Over the most recent three months the Grok account added about 12.6%, while the SPY ETF rose about 9.75%. Public posts show Grok’s portfolio has concentrated positions in AI infrastructure, semiconductors and memory, with additional exposure to energy and defense stocks that helped during market shocks earlier in 2026. The account posts indicate it operates without human override.

Claude’s AI-managed fund started in April 2026 with $50,000 in seed capital and also executes trades without human intervention. Operators posted that after about two months SPY was up roughly 8.3% while Claude’s returns were near 2.6%.

Public trade logs show the Claude account rotated into ServiceNow and Zeta Global and trimmed Microsoft in recent weeks, reflecting a tilt toward enterprise software, fintech and power.

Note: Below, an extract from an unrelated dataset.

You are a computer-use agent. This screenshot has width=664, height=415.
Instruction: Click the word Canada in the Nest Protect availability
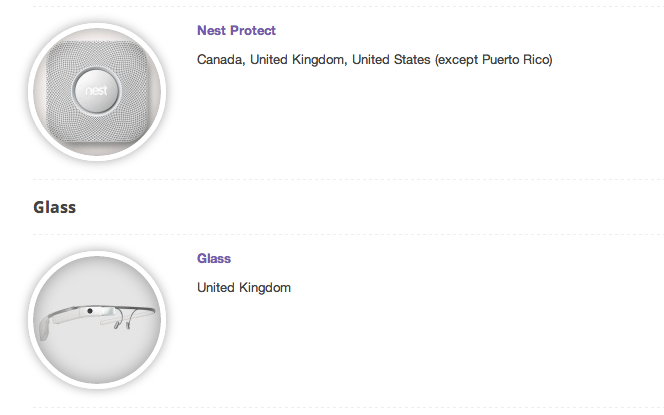pyautogui.click(x=219, y=60)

The operators have described the agent’s process as using probability-weighted scenarios, kill conditions and forward catalysts to justify trades.

The public nature of the accounts creates a direct comparison of how different AI agents convert market data into trades. Grok’s heavier exposure to hardware and energy contrasts with Claude’s more hedged exposure to software and services.

Anthropic has received regulatory warnings about use of its name on retail products, and independent traders outside the Autopilot experiments have used Anthropic models to run automated betting and trading bots.

Raullen.eth, an AI developer and active user on X, wrote that “They lack real intelligence, so expecting them to trade and consistently beat humans in a reasonable timescale doesn’t make sense.”

Investors mirroring either account face fees and concentration risk. Upcoming earnings reports and sector rotations will provide further data on whether infrastructure and hardware bets or defensive software and services exposures perform better in live trading.

The two public Autopilot portfolios will continue to serve as live experiments for how different AI decision-making frameworks manage actual capital.